Task objective: The expected answer is the data below, printed verbatim without its pictures.

[Given records — start]

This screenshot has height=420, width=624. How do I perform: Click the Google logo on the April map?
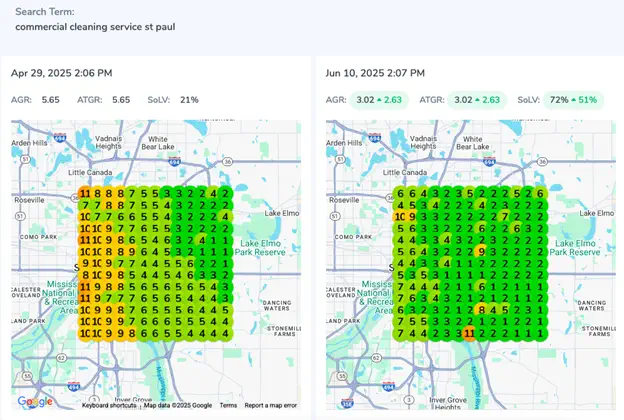pyautogui.click(x=35, y=401)
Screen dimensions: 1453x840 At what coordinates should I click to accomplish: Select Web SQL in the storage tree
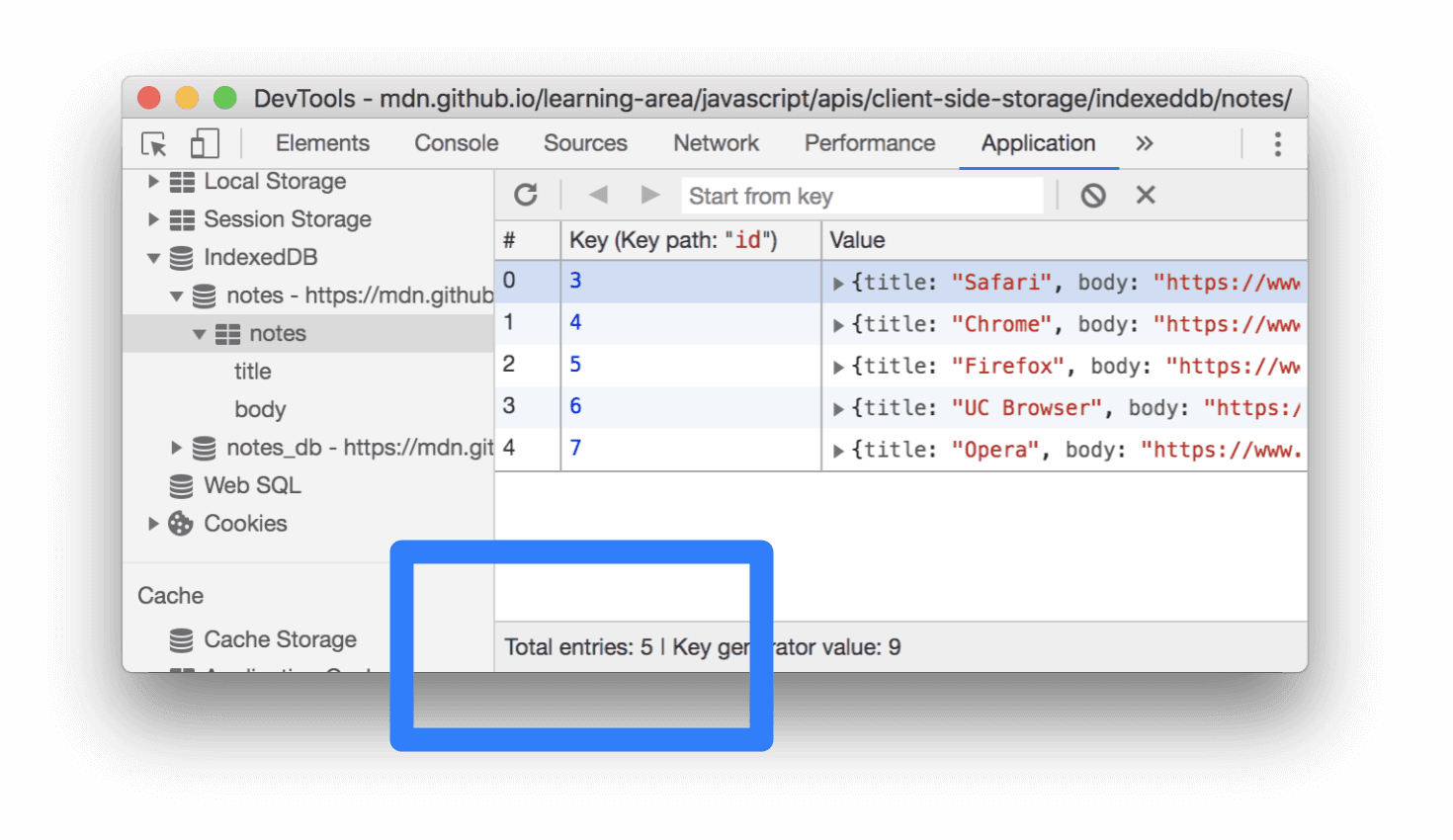251,485
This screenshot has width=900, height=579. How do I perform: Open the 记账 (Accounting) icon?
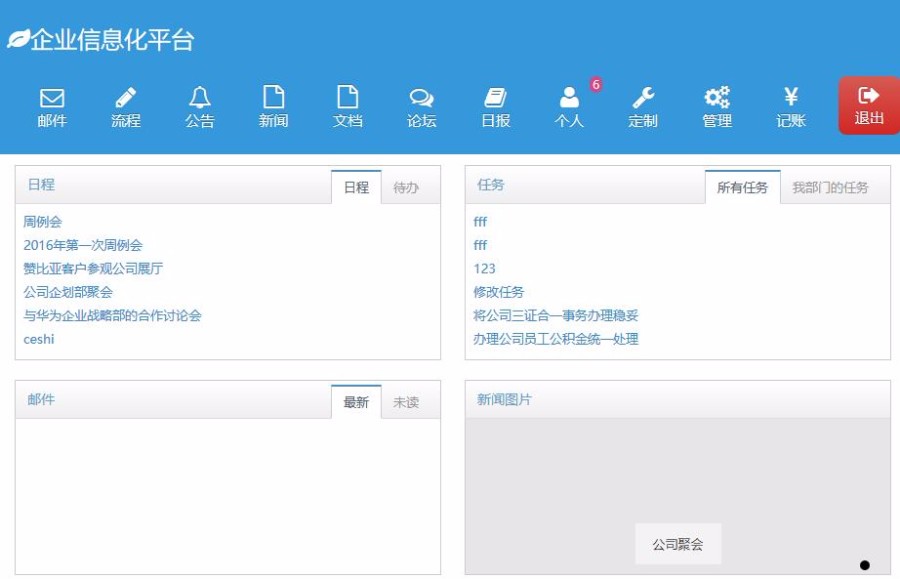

[Given records — finish]

Output below:
This screenshot has height=420, width=624. How do I perform: Click the Google logo on the April map?
pyautogui.click(x=35, y=401)
Screen dimensions: 1453x840 At what coordinates should I click to accomplish: Select Web SQL in the storage tree
251,485
This screenshot has width=900, height=579. How do I perform: Open the 记账 (Accounting) icon?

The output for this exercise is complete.